Clinical studies have reported significant reductions in intraocular pressure and glaucoma medication burden following GATT, with a favorable safety profile when compared with traditional filtering surgeries.

The most commonly reported complications include transient hyphema and early postoperative intraocular pressure spikes, which are generally self-limited.

==== Endocyclophotocoagulation ====

Aqueous humor is produced in the portion of the eye known as the ciliary body. The ciliary body contains 72 protrusions known as ciliary processes, from which the aqueous is produced. The destruction of these ciliary processes with a diode laser, known as cyclophotocoagulation, can be used to decrease the amount of aqueous humor produced, thereby reducing the intraocular pressure.

Cyclophotocoagulation traditionally has been performed using an external laser through the sclera, known as transscleral cyclophotocoagulation. However, side effects of the transscleral approach can include significant inflammation, chronically low intraocular pressure, intraocular bleeding, and permanent shutdown of the eye, known as phthisis. Recent advances have now allowed a diode laser to be combined with a camera (endoscope) allowing for direct visualization of the ciliary processes during the ablation (Endo Optiks, Beaver Visitec, Waltham, MA).

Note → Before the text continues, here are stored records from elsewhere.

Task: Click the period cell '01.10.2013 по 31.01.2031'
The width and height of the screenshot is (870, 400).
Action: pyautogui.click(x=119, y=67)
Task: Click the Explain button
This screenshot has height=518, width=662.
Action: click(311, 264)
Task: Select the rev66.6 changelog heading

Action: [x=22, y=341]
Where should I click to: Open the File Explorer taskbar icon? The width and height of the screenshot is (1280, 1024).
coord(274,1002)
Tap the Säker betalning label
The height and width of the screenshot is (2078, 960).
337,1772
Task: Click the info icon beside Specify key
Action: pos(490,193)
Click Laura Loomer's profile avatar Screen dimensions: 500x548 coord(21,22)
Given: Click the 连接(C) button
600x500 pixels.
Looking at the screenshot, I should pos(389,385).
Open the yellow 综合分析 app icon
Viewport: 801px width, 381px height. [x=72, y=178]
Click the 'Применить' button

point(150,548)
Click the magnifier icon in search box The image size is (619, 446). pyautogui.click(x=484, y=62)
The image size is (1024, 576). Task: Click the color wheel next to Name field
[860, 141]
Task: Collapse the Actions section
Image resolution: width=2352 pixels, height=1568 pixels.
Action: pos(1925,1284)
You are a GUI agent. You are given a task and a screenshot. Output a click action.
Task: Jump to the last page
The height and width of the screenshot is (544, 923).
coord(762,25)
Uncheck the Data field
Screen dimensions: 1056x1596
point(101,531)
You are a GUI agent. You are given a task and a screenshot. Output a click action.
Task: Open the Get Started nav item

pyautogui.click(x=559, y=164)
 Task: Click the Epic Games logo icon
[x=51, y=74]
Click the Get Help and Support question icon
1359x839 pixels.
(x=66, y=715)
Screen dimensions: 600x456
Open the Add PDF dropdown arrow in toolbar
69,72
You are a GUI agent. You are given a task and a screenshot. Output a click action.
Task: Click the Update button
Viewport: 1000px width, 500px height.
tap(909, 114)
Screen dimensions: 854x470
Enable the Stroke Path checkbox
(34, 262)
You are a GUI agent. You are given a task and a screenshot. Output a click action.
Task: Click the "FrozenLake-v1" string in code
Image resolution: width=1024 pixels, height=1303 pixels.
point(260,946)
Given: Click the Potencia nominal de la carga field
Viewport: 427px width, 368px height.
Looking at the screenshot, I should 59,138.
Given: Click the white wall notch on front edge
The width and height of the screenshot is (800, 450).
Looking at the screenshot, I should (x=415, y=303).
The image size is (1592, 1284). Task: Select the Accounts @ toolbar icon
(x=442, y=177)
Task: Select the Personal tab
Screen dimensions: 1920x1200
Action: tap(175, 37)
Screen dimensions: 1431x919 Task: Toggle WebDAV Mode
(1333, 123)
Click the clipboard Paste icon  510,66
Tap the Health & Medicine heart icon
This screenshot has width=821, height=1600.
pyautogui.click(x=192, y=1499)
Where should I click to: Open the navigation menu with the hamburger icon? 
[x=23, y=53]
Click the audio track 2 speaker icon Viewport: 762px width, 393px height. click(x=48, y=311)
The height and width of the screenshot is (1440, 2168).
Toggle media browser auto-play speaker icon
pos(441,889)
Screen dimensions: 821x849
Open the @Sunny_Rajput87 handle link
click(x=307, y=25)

Endocyclophotocoagulation is indicated for the treatment of both open and closed angle glaucoma and is performed in eyes which have already undergone cataract surgery or performed concomitantly with cataract removal. The largest investigation of endocyclophotocoaguation has shown a significant decrease in intraocular pressure of up to 10 mmHg, as well as a significant reduction in number of glaucoma medications needed. Reported adverse reactions include intraocular inflammation, bleeding, and cystoid macular edema (swelling of the retina). A Cochrane Review published in 2019 found no relevant published studies on endoscopic cyclophotocoagulation to assess its effectiveness compared to other surgical treatments (including other MIGS), laser treatment or medical treatment.

==== Trabectome ====

The Trabectome, or trabeculectomy ab interno, is a microsurgical device cleared by the U.S. Food and Drug Administration since 2006, used in patients with open angle glaucoma to excise a strip of trabecular meshwork, the tissue primarily responsible for the increased resistance of aqueous outflow in glaucoma. The Trabectome uses electrocautery via an internal approach to vaporize the trabecular meshwork, creating a large pathway for aqueous to flow, with minimal trauma to surrounding tissues. The procedure can be performed alone or in conjunction with cataract surgery.

Trabectome is unique among the MIGS procedures, as there is no physical device implanted inside the eye; the pressure lowering is a direct result from the destruction and removal of the trabecular meshwork. Studies have found a decrease in intraocular pressure to the mid-teens following the procedure, which has a favorable safety profile. The most common complication from Trabectome surgery is bleeding, which can blur vision and take extra time to recover. The surgery site can scar over time and the pressure can go back up. In early 2014, the NeoMedix received a warning letter from the FDA regarding marketing practices.

==== Excimer laser trabeculostomy ====

Excimer laser trabeculostomy is a procedure which creates holes in the trabecular meshwork to reduce intraocular pressure by using a excimer laser. First developed in 1987, a 2020 review of 8 studies found the procedure reduced intraocular pressure by 20-40% and had generally positive outcomes.